[Recorded data]
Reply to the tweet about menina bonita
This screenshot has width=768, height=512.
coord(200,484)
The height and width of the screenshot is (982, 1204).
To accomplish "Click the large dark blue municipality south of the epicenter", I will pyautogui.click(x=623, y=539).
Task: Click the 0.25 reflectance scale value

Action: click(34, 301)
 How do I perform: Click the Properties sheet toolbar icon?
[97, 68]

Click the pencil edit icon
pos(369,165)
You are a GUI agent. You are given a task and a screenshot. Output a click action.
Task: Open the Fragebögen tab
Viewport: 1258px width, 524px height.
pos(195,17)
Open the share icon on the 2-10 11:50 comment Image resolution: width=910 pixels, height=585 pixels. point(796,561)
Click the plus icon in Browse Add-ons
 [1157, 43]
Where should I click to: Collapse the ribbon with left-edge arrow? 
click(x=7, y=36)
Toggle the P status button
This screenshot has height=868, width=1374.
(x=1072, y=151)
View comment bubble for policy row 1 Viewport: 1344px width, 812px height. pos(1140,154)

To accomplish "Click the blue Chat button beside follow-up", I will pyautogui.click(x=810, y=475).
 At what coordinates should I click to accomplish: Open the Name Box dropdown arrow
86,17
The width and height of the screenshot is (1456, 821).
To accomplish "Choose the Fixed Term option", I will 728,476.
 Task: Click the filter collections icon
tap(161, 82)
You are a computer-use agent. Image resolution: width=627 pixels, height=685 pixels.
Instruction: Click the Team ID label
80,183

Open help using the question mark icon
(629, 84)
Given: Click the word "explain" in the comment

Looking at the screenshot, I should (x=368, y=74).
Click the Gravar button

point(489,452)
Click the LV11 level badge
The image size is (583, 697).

* What is being asked
For the word "pixels", report how many lines of the records contain it; respond with the number only.

* Answer to this problem
2